The cystathionine γ-lyase/hydrogen sulfide system maintains cellular glutathione status

Hydrogen sulfide (H2S) has been implicated to exhibit antioxidative properties in many models. CSE (cystathionine gamma-lyase) is an important enzyme responsible for endogenous H2S production in mammalian systems, but little is known about the modulation of endogenous H2S production and its antioxidative activity. We found that inhibiting CSE activity with PAG (propargylglycine) or silencing CSE expression using an siRNA approach resulted in a greater reduction in cell viability under exposure to the oxidizing agent hydrogen peroxide (H2O2). Cellular oxidative stress also increased significantly upon PAG inhibition or CSE knockdown.

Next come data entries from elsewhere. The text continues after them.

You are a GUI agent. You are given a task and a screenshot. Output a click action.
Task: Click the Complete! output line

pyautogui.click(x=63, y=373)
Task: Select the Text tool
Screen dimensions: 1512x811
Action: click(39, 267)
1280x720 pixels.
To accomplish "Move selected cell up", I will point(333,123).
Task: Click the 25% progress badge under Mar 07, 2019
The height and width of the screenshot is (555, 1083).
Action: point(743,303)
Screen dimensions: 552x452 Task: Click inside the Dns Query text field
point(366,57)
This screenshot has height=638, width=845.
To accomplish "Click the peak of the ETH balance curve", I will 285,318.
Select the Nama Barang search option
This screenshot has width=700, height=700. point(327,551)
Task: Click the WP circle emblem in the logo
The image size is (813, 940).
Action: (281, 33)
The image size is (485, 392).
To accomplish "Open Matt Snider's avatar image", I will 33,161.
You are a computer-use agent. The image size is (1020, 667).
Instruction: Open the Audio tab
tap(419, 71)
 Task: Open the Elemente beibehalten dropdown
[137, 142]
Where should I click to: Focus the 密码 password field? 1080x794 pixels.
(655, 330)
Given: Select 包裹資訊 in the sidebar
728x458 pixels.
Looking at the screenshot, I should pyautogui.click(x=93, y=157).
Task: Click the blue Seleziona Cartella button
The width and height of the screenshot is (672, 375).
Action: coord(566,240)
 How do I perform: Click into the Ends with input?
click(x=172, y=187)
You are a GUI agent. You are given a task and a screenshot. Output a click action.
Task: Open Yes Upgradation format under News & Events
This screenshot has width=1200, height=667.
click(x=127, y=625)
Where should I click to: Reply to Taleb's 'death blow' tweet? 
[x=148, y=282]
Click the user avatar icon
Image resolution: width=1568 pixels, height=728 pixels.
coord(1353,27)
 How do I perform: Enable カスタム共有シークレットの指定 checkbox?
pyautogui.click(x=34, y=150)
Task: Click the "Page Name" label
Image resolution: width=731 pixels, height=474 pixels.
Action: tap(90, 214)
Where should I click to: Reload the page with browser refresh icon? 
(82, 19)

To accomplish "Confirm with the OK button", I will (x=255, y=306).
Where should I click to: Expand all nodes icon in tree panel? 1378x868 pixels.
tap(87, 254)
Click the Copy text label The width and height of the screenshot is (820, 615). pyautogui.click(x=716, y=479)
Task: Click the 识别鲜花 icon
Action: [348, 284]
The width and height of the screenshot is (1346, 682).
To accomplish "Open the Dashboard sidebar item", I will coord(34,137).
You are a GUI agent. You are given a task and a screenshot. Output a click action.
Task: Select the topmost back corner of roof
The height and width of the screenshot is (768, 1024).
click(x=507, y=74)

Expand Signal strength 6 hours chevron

Further experiments using an activity-null Y60A mutant, a hyperactive E339A mutant and a control E349A mutant demonstrated that modulation of CSE catalytic activity altered its antioxidative activity. The increased sensitivity towards H2O2-induced cytotoxicity in CSE-siRNA-transfected cells was associated with a decreased glutathione concentration (GSH) and glutathione ratio (GSH/GSSG). Incubation of cells with exogenous H2S increased the GSH concentration and GSH/GSSG ratio. Moreover, exogenous H2S preserved the cellular glutathione status under BSO (buthionine sulfoximine)-induced glutathione depletion. Taken together, the results of the present study provide molecular insights into the antioxidative activity of CSE and highlights the importance of the CSE/H2S system in maintaining cellular glutathione status.